● **Aufgabe**
Beantworten Sie anhand des Textauszugs zu Trumps erster UN-Rede die folgenden Fragen:
1. Welche Überschrift trägt der Textauszug?
2. Welche beiden Staaten greift Trump in der Rede an?
3. Als wessen Worte werten viele Medien die Rede?

"Maßlose Drohungen"
"Maßlose Drohungen"
(dpa) - US-Präsident Donald Trump attackiert bei seiner ersten Rede vor den Vereinten Nationen Nordkorea und den Iran und schlägt dabei wenig diplomatische Töne an. Viele Medien sehen in Trumps aggressiver Rhetorik eine Gefahr. Sie werten Trumps Rede als Worte eines unberechenbaren Scharfmachers, der nichts von Diplomatie versteht.

● **Datensätze**
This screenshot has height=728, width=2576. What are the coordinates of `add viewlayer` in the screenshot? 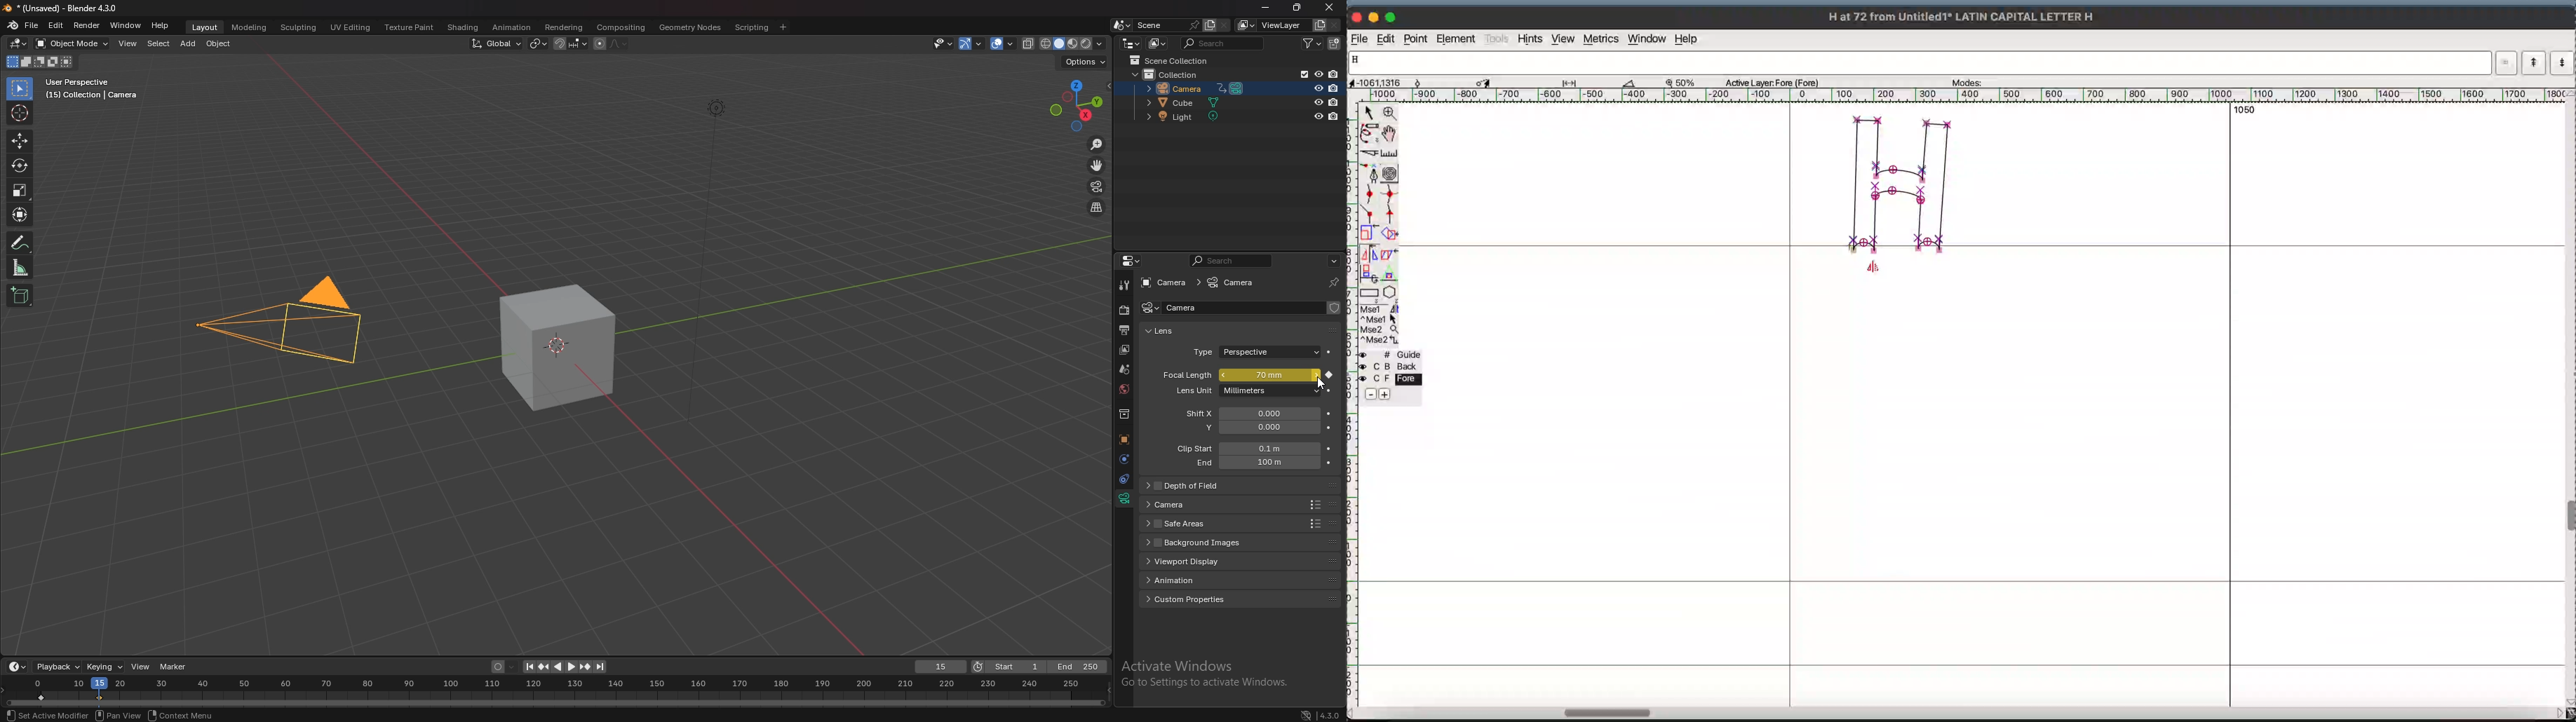 It's located at (1319, 24).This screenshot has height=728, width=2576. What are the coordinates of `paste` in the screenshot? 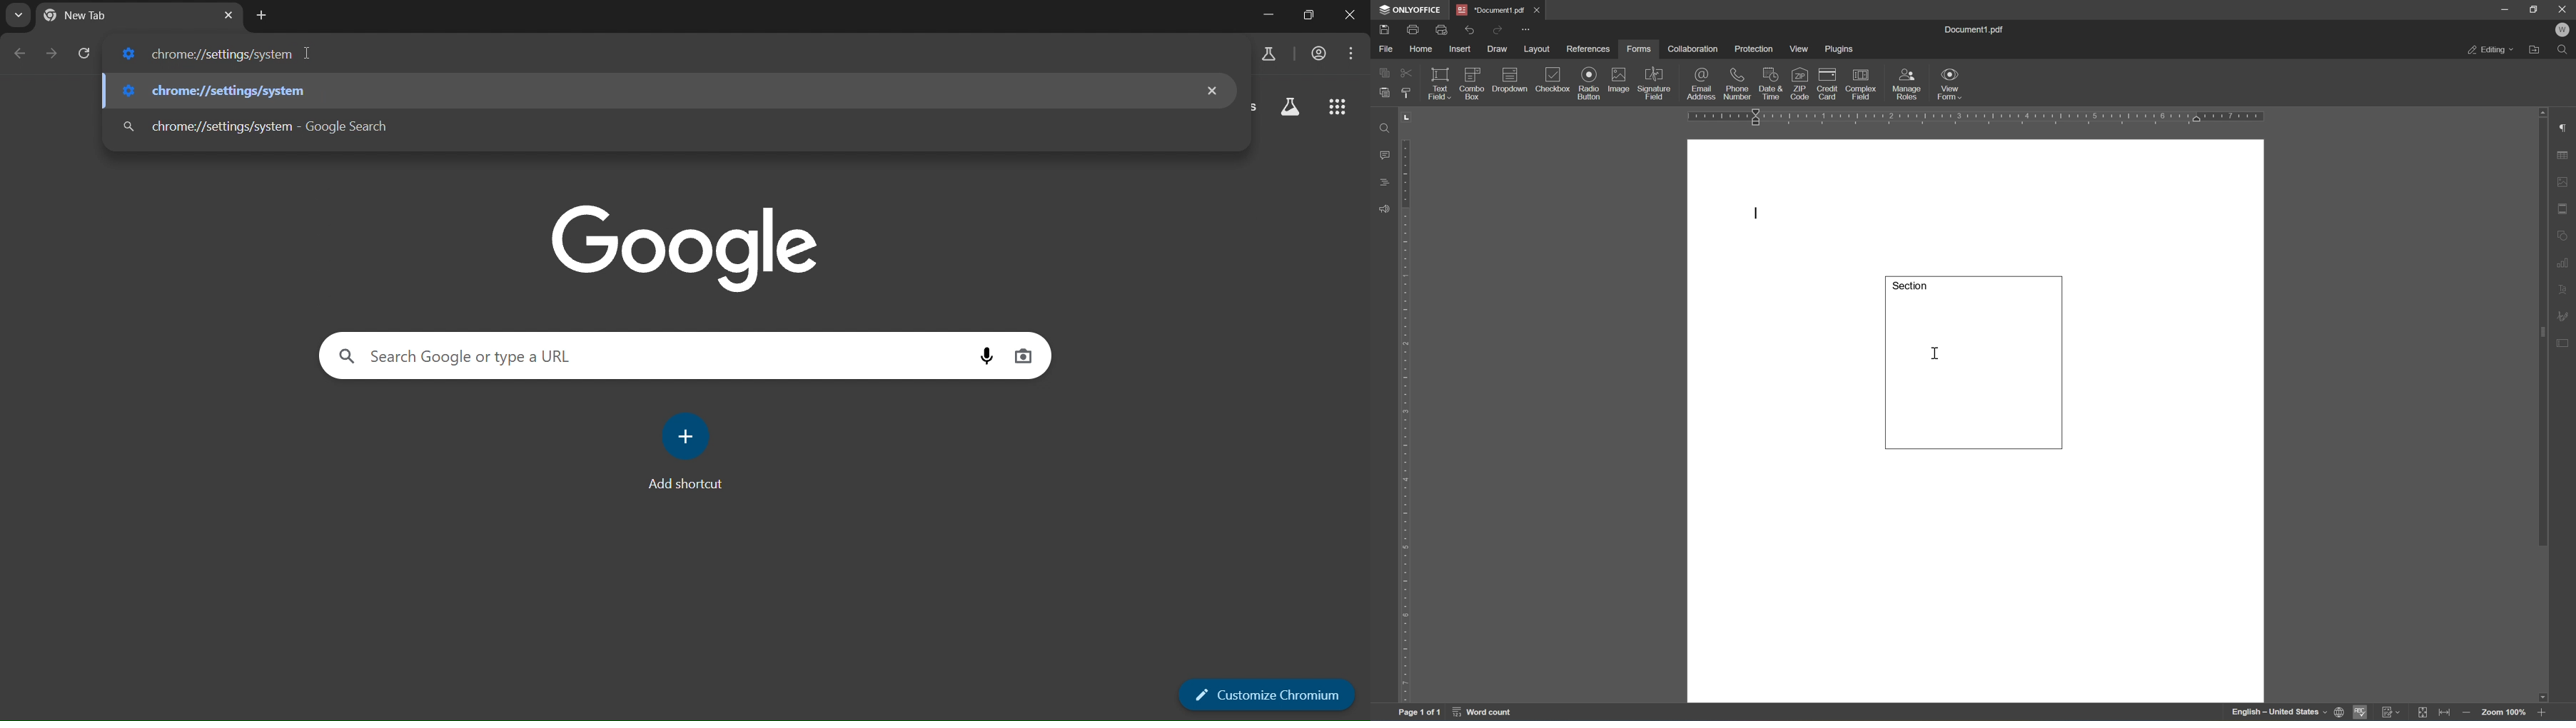 It's located at (1384, 92).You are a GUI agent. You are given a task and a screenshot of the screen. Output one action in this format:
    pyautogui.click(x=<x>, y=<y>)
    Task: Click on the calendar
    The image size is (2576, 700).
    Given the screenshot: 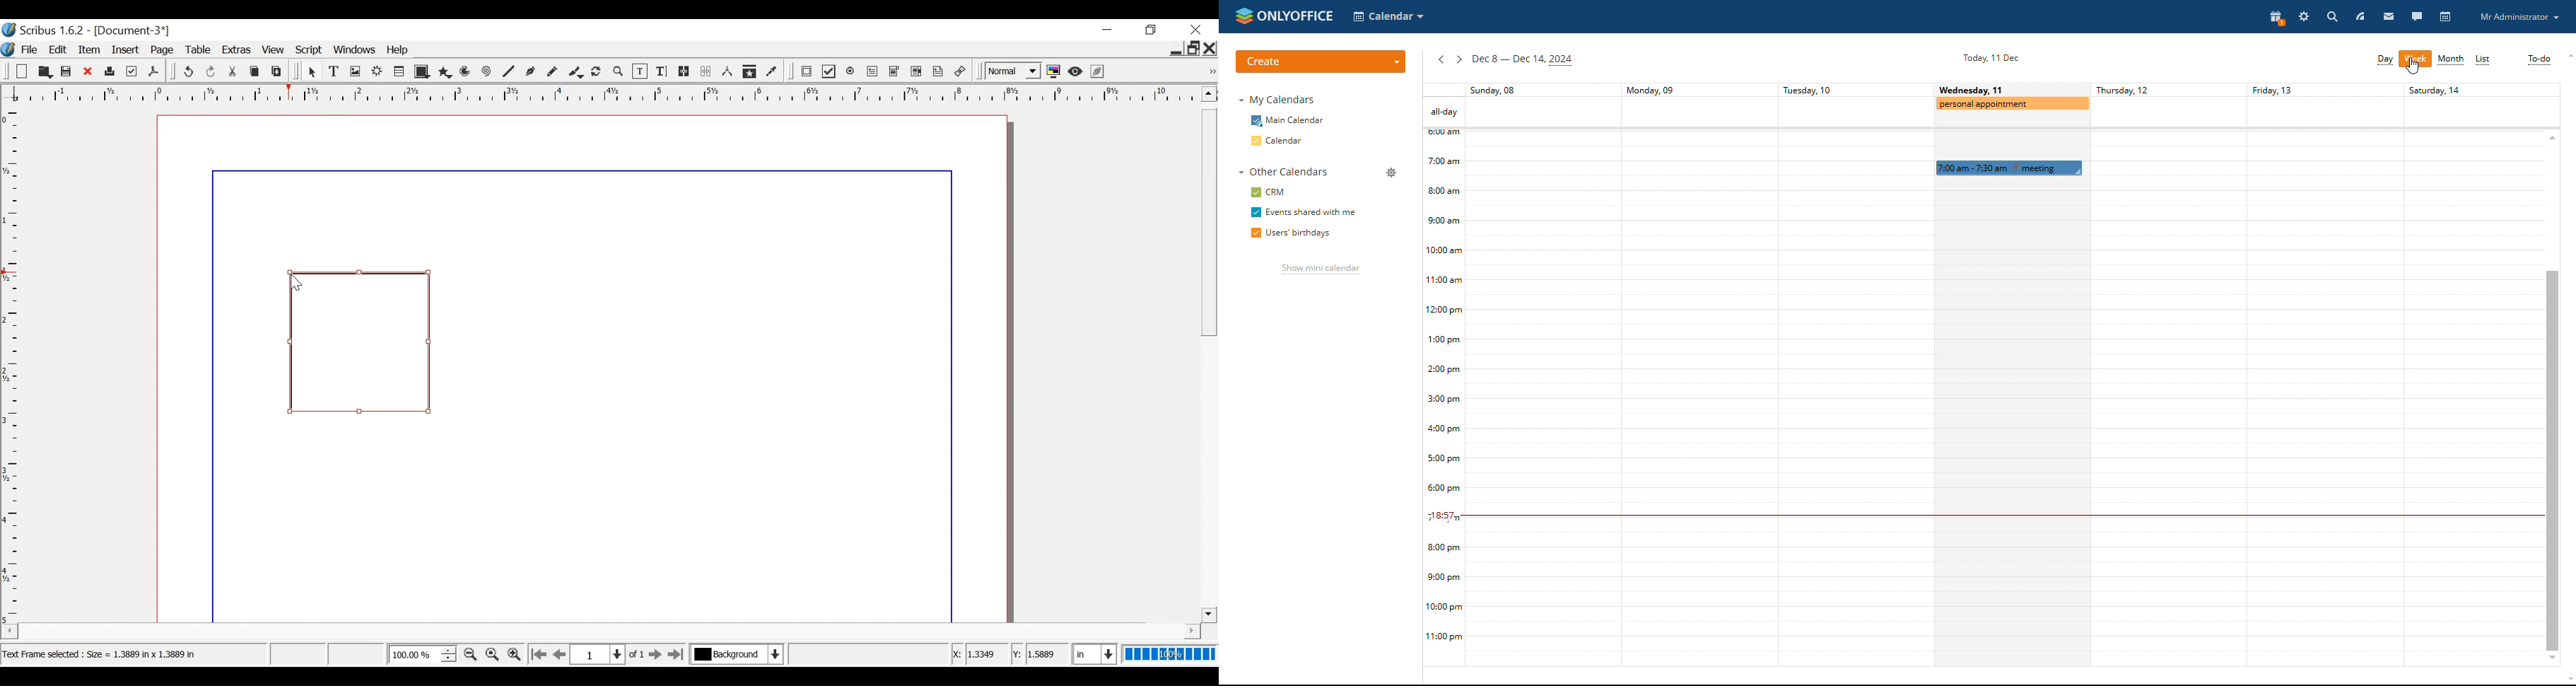 What is the action you would take?
    pyautogui.click(x=2445, y=17)
    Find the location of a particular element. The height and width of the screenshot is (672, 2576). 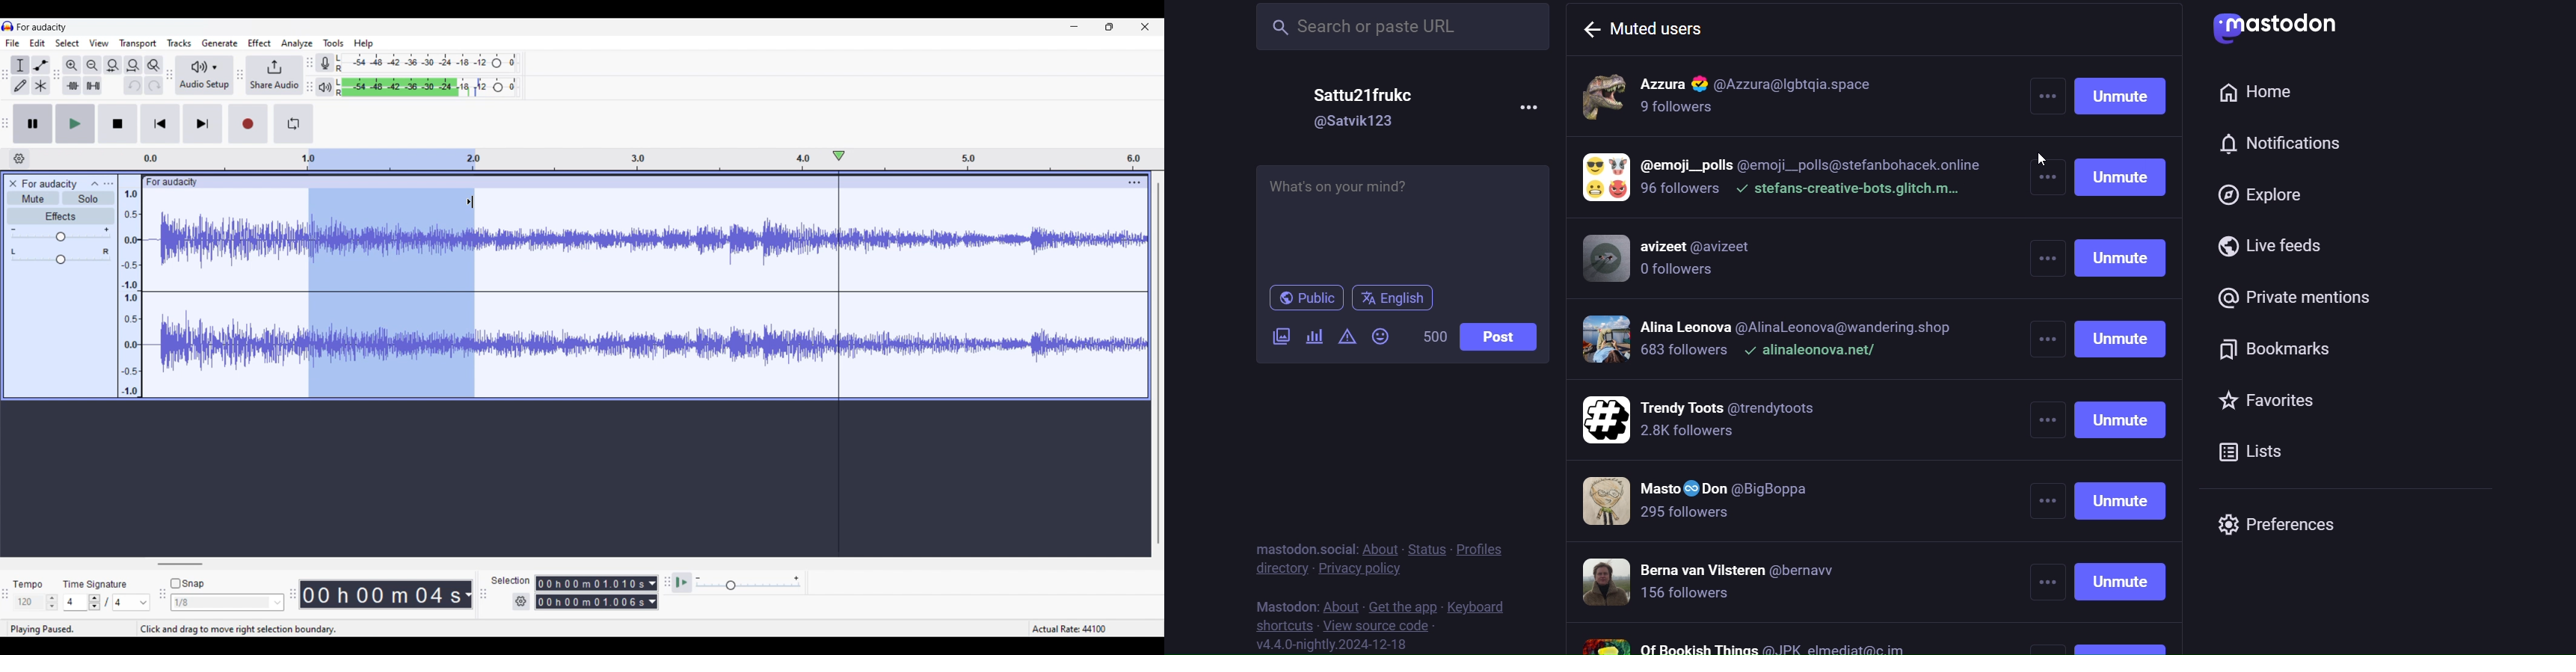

● **Lösung**
1. „Maßlose Drohungen“
2. Nordkorea und den Iran
3. Als Worte eines unberechenbaren Scharfmachers, der nichts von Diplomatie versteht